▶ [Stated problem 1] List every clause number cited in the security trust deed passage below.
▶ [Stated problem 2] According to the security trust deed passage below, whose agent is the receiver under clause 14.3?
▶ [Stated problem 3] Continue the security trust deed passage below from its final sentence.
[start Page text]
Clause 6.11 provided that:

“In exercising any of its trusts, powers, authorities or discretions under this Security Trust Deed the Security Trustee is required to have regard to the interests of the Secured Creditors as a class provided that if, in the opinion of the Security Trustee, there is a conflict between the interests of the Senior Creditors and the interests of the other Secured Creditors, the Security Trustee is required to have regard only to the interests of the Senior Creditors…”

49.

Under clause 14.3 the receiver is the agent of the Company.

50.

By clause 14.3.2 the receiver is vested with the discretions and powers of the Security Trustee, but is required to act under the Security Trustee’s directions or regulations.

51.

By clause 14.3.9:“save as otherwise directed by the Security Trustee, all monies from time to time received by such Receiver in respect of the Assets shall be paid over to the Security Trustee to be applied by it as specified in Clause 6.6 …”
[end Page text]
[start Collected data]
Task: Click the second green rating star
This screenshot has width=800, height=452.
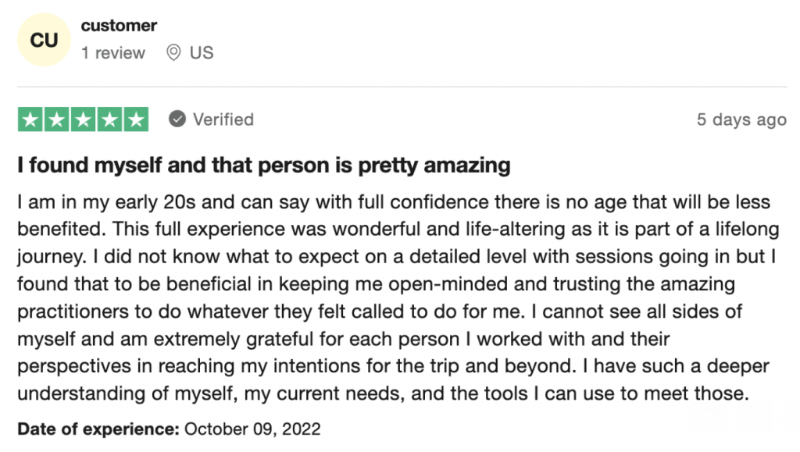Action: [x=57, y=119]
[end Collected data]
▶ [Written answer 1] 6.11, 14.3, 14.3.2, 14.3.9, 6.6

▶ [Written answer 2] The receiver is the agent of the Company.

▶ [Written answer 3]
Deed of Appointment of the Receivers

52.

As I have said, on 11 February 2008 the Investment Manager notified the Security Trustee that the Company had breached the Capital Loss Limit; and that, in turn, led to the service by the Security Trustee of notice under clause 5.1 of the Security Trust Deed that an Insolvency Acceleration Event had occurred. That, in turn, gave rise to the requirement to appoint a receiver under clause 6.3 of the Security Trust Deed.

53.

The Receivers were appointed by a Deed dated 12 February 2008. The Deed of Appointment invested them with all the powers conferred by the Security Trust Deed and by law, as agents of the Company.

54.

Clause 3 provided that the Receivers were appointed “in accordance with the provisions of the Security Trust Deed”, as receivers and managers of all the undertaking, property and assets of the Company comprised in and secured to the Security Trustee by the Security Trust Deed, so that they may exercise all the powers conferred by the Security Trust Deed and by law.

55.

Clauses 4.1 and 4.2, headed “Specific Terms of Appointment” provided for the management prior to an Insolvency Acceleration Event in terms that mirrored clause 6.3 of the Security Trust Deed.

The Issues

56.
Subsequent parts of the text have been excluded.